Eine Charakterstudie in den Zeilen des Songs, wenn Winter sich selbst und die anderen beschreibt: „You lie every time you turn away and you’re too naive to be so petty“ - es geht um die zwischenmenschliche Beziehung, es geht, wie in so vielen Songs, um die Liebe. Dass Geese hier trotzdem eine Geschichte und vor allem sehr schöne Zeilen dazu schreiben können, zeichnet diese Band aus. „Pulls me up into the sky when she asks me: what am I gonna do? What am I gonna do?“

„Swimming alone in a sea-world wasteland, floating lifeless to the edge of the pool“, das ist ein arger Songtext, der fast schon mit Schüchternheit, zumindest aber mit Understatement kommuniziert wird. „Love is running a little faster, losing my body with one ancient word.“ Wie Cameron Winters Story befinden sich auch die Instrumente von Geese in einem fast meditativen Flow.
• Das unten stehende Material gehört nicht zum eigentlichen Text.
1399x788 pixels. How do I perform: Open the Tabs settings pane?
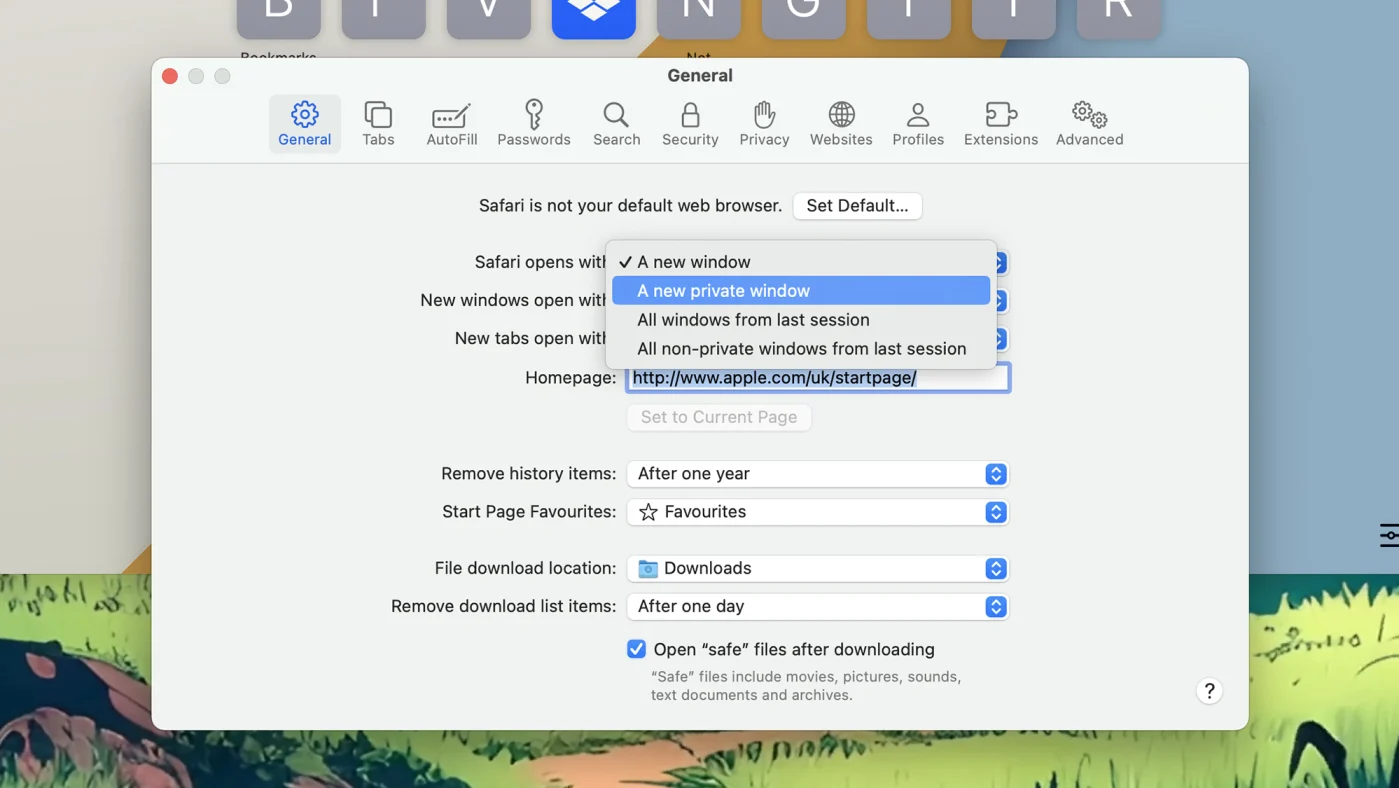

Es dreht sich alles so dahin und die Gedanken wandern. So eine Musik ist das also. Und dann das Nachdenken über eine hoffentlich nicht allzu ferne Zukunft, wenn man tatsächlich mit Getränk in der Hand und Freund*innen rundherum in einem kleinen Club steht und sich das alles live anschaut. Wie wird das wohl werden? In Vorfreude fantastisch.